Now we have to deal with polar angles every day, and we don't want to mess up our (e.g., trigonometric) computations with clumsy notation for equivalence classes. Therefore when dealing with a problem that "does not go around the origin" we slit the plane along a suitably chosen ray emanating from the origin, e.g., along the ray $L:=\{(x,0)\ |\ x\leq 0\}$. In the slit set $${}^-{\mathbb R}^2:={\mathbb R}^2\setminus L$$ we now can define a "continuous real-valued polar angle" $\phi$. This $\phi$ is called the principal value of the argument in ${}^-{\mathbb R}^2$ and is actually a function of $(x,y)$ (or of $z=x+iy$): $${\rm Arg}:\quad {}^-{\mathbb R}^2\to\ ]{-\pi},\pi[\ ,\qquad (x,y)\mapsto\phi={\rm Arg}(x,y)\ .$$ It is possible to express ${\rm Arg}$ in terms of functions available on a pocket calculator: One has $${\rm Arg}(x,y)=\arctan{y\over x}\qquad(x>0)$$ and $${\rm Arg}(x,y)=2\arctan{y\over x+\sqrt{x^2+y^2}}\qquad\bigl((x,y)\in{}^-{\mathbb R}^2\bigr)\ .$$

If you are working on a problem where you cannot make a slit $L$, e.g., when you are studying a spiral $\sigma$ centered at the origin, you have to invent other means in order to get out of the described difficulty.
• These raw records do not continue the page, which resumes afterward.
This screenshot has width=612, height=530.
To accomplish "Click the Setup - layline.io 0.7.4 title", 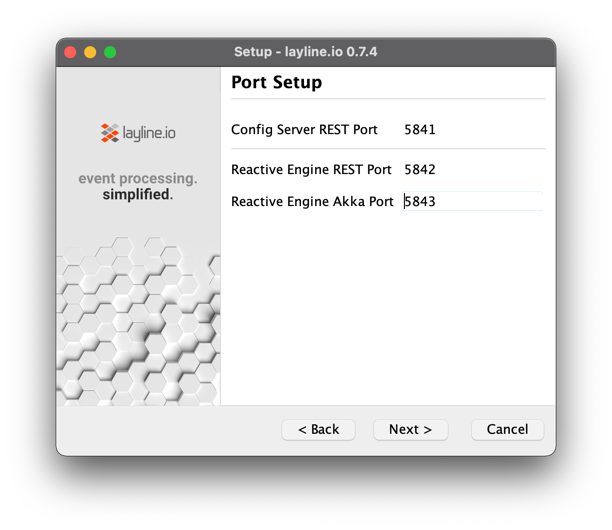I will point(306,52).
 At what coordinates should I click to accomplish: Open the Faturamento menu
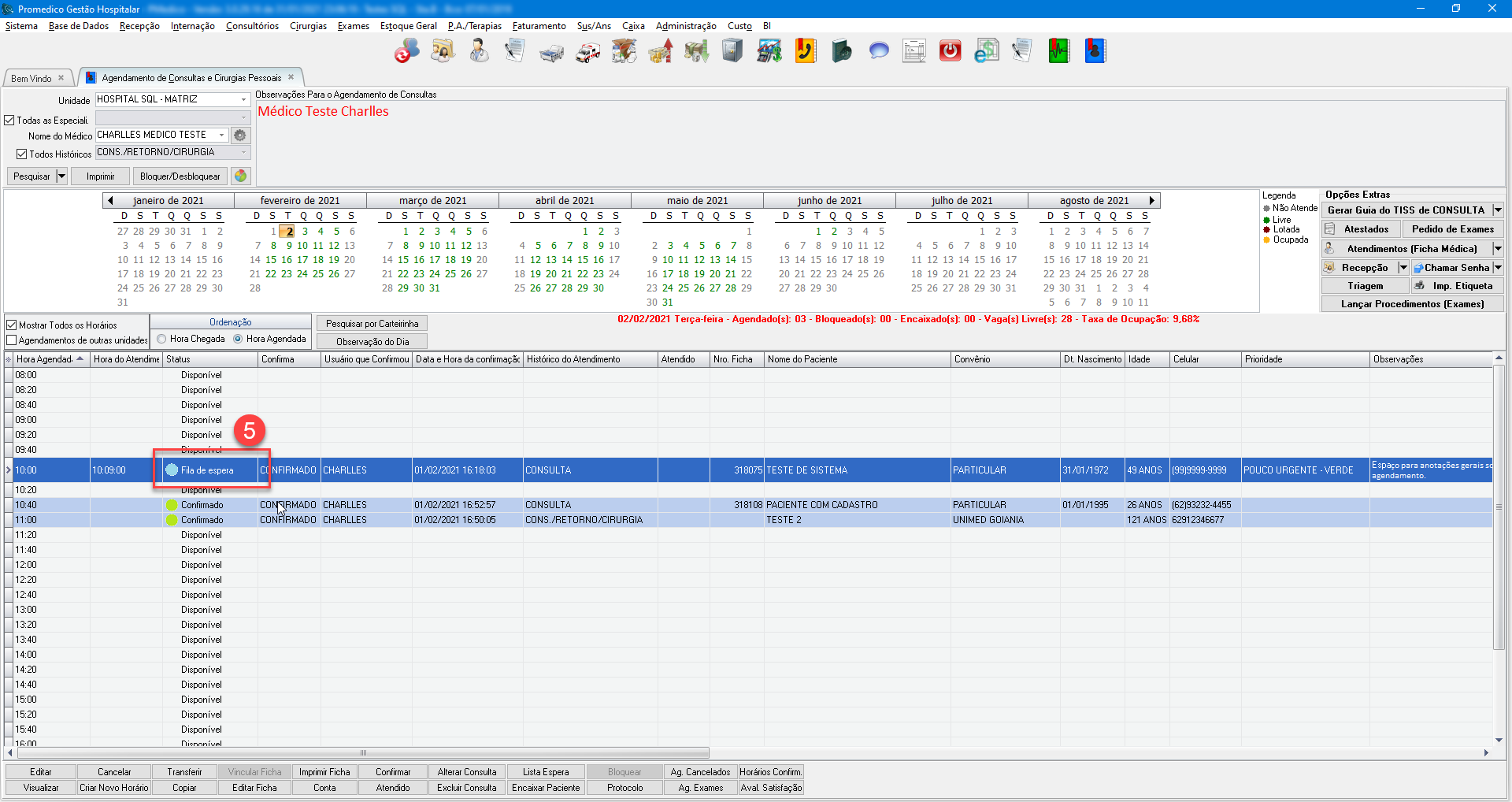pos(539,26)
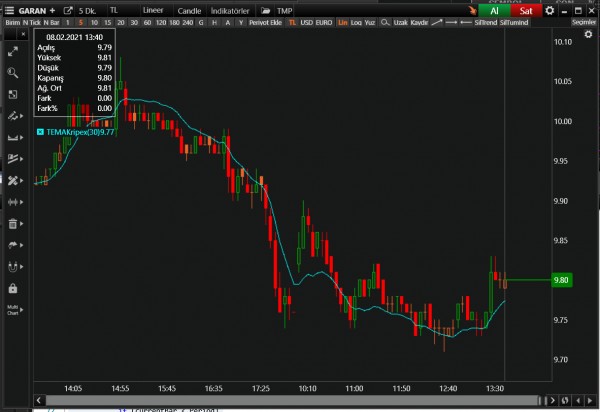Toggle the Log scale option
The image size is (600, 412).
(357, 22)
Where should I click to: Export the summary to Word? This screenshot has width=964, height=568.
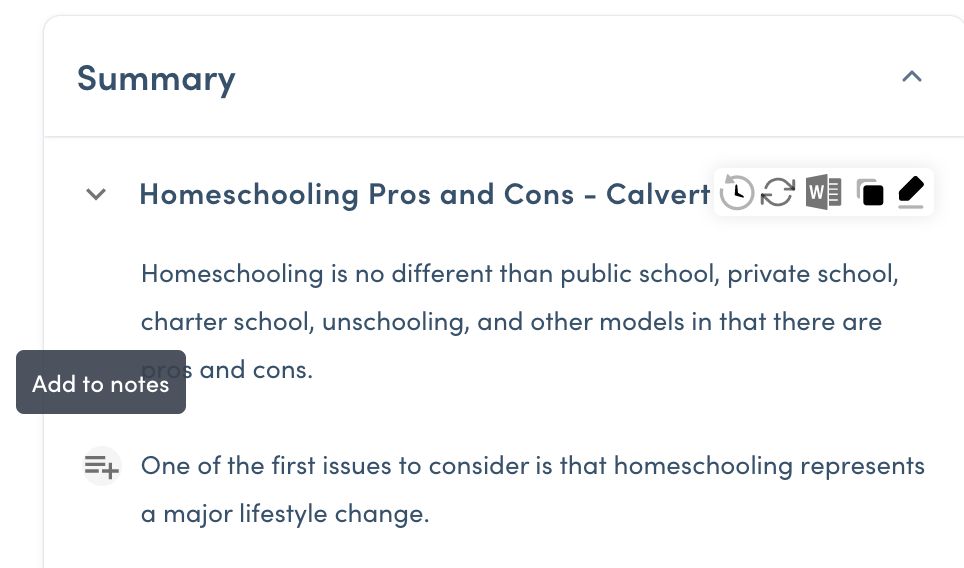[823, 192]
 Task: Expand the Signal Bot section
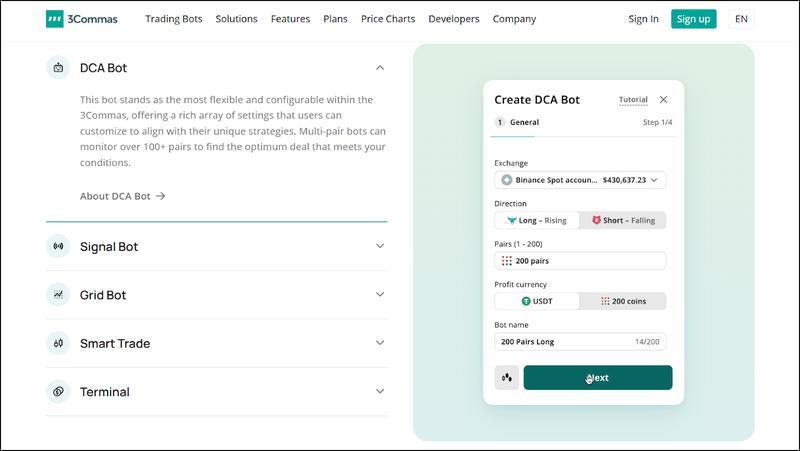click(x=379, y=246)
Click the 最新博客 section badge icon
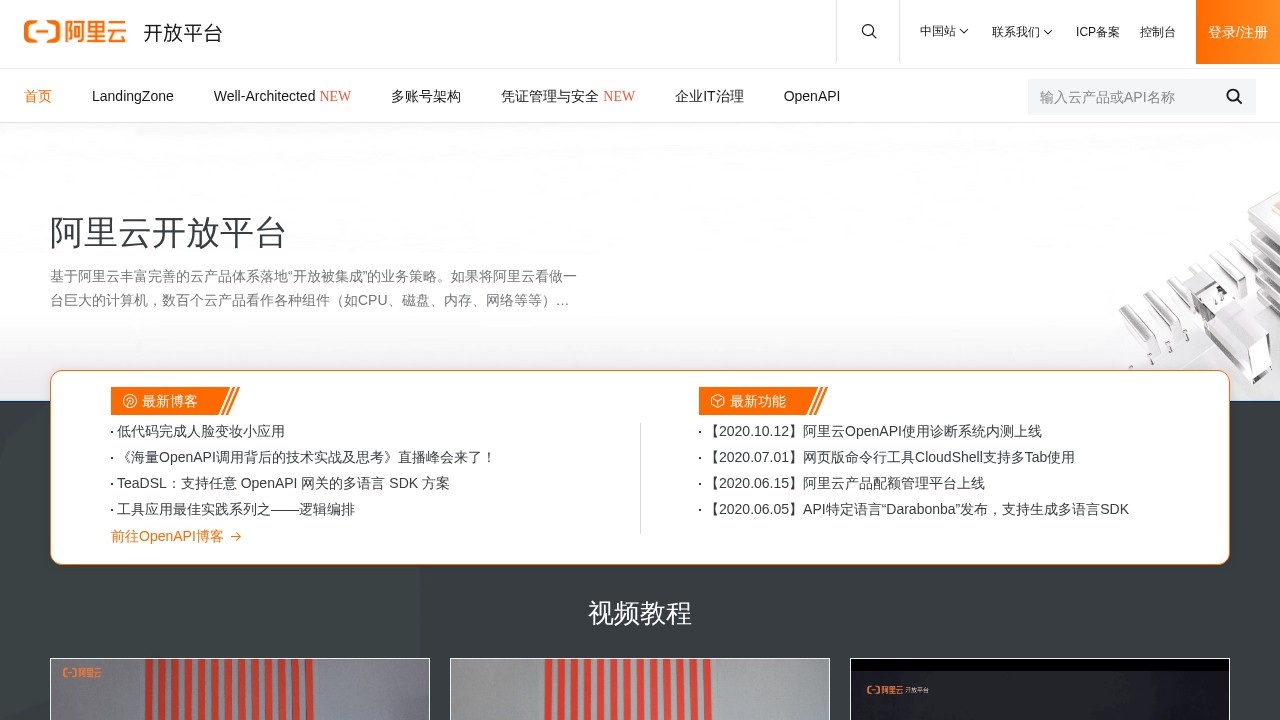Viewport: 1280px width, 720px height. 130,401
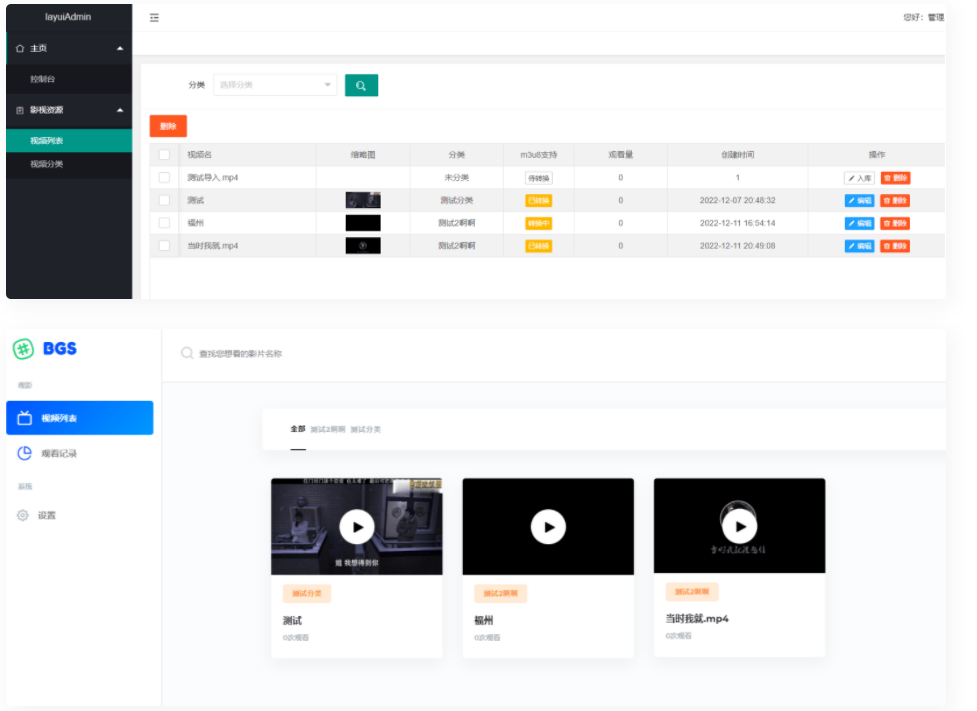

One way is to consider the polar angle as a set-valued, or multivalued, function. This function is called $\arg$ and is defined as follows: $$\arg:\quad\dot{\mathbb R}^2\to{\mathbb R}/(2\pi{\mathbb Z}),\qquad (x,y)\mapsto\left\{\phi\in{\mathbb R}\ \Biggm|\ \cos\phi={x\over\sqrt{x^2+y^2}},\ \sin\phi= {y\over\sqrt{x^2+y^2}}\right\}\ .$$ In the problem with the spiral $\sigma$ you could work with a real-valued polar angle $\phi$ that goes from $-\infty$ to $\infty$ and is attached to the "running point" on the spiral, not to the points $(x,y)$ lying on the ground.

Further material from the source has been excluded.